L’indépendance de la Justice
L’indépendance de la Justice ne se réduit évidemment pas à l’indépendance vis-à-vis du Pouvoir exécutif. En dépit d’une consécration formelle, le principe de l’inamovibilité est complètement vidé de sa substance par le recours à deux notions : les nécessités de service et l’intérim.
S’agissant des nécessités de service, l’article 6 de la loi organique n°2017-10 du 17 janvier 2017 portant statut des magistrats, qui pose la règle de l’inamovibilité, précise que les juges ne peuvent, en principe, être affectés sans leur consentement, sauf en cas de nécessité de service. Dans l’esprit du texte, le recours à la notion de nécessité de service doit évidemment être exceptionnel. Or, dans la pratique, c’est plutôt la règle.
Ainsi, l’indépendance de la Justice est affirmée dans l’article 88 de la Constitution, de même que dans l’adhésion et la ratification des instruments internationaux qui y font référence comme la Déclaration universelle des droits de l’Homme de 1948, le Pacte international relatif aux droits civils et politiques de 1966. Malgré ce choix très clair pour un pouvoir judiciaire fort et indépendant, il est permis de s’interroger sur l’effectivité de cette indépendance. En effet, une consécration, fût-elle constitutionnelle, de l’indépendance de la Justice ne suffit pas à en faire une réalité quotidienne.
La Justice doit, en effet, garder sa neutralité par rapport à toute forme de pouvoir ou de groupe de pression, face notamment aux pouvoirs d’ordre financier, religieux ou autre. Concrètement, cette indépendance comporte une dimension individuelle et institutionnelle.
Je rappelle que dans les principes fondamentaux relatifs à l’indépendance de la Magistrature adoptée à Milan le 26 août 1985, le Principe 2 souligne que les magistrats «règlent les affaires dont ils sont saisis impartialement, d’après les faits et conformément à la loi, sans restrictions et sans être l’objet d’influences, incitations, pressions, menaces ou interventions indues, directes ou indirectes, de la part de qui que ce soit ou pour quelque raison que ce soit». Quant au Principe 4, il précise que «la Justice s’exerce à l’abri de toute intervention injustifiée ou ingérence».
La désinformation et la liberté d’opinion et d’expression face aux normes internationales
Il n’existe pas de définition universellement acceptée de la désinformation.

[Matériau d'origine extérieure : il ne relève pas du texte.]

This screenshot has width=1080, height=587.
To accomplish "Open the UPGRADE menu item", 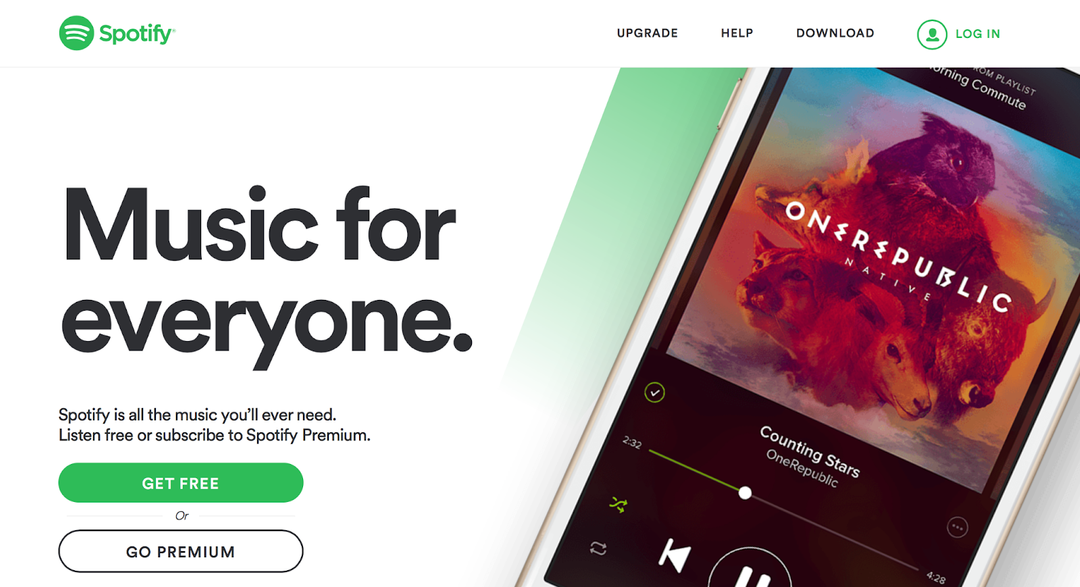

Cette absence de consensus, qui rend difficile une réponse mondiale, découle du caractère complexe, intrinsèquement politique et controversé de cette notion.
Une partie du problème réside dans l’impossibilité de tracer des lignes claires entre faits et mensonges, et entre absence et présence de l’intention de nuire.
Les informations fallacieuses peuvent être instrumentalisées par des acteurs politiques aux objectifs diamétralement opposés.
Des universitaires ont élaboré une taxonomie du désordre informationnel qui établit une distinction entre la «désinformation», définie comme le fait de partager une information que l’on sait fausse dans l’intention de nuire, la «mésinformation», définie comme la diffusion non intentionnelle de fausses informations, et la «malinformation», définie comme le partage d’une information véridique dans l’intention de nuire. Il faut le reconnaître, la technologie numérique a permis de partager, avec de nouveaux moyens, des textes, des images et des vidéos dont des contenus «hypertruqués» (deep fake) ou «manipulés» (shallow fake) qui peuvent déformer la réalité.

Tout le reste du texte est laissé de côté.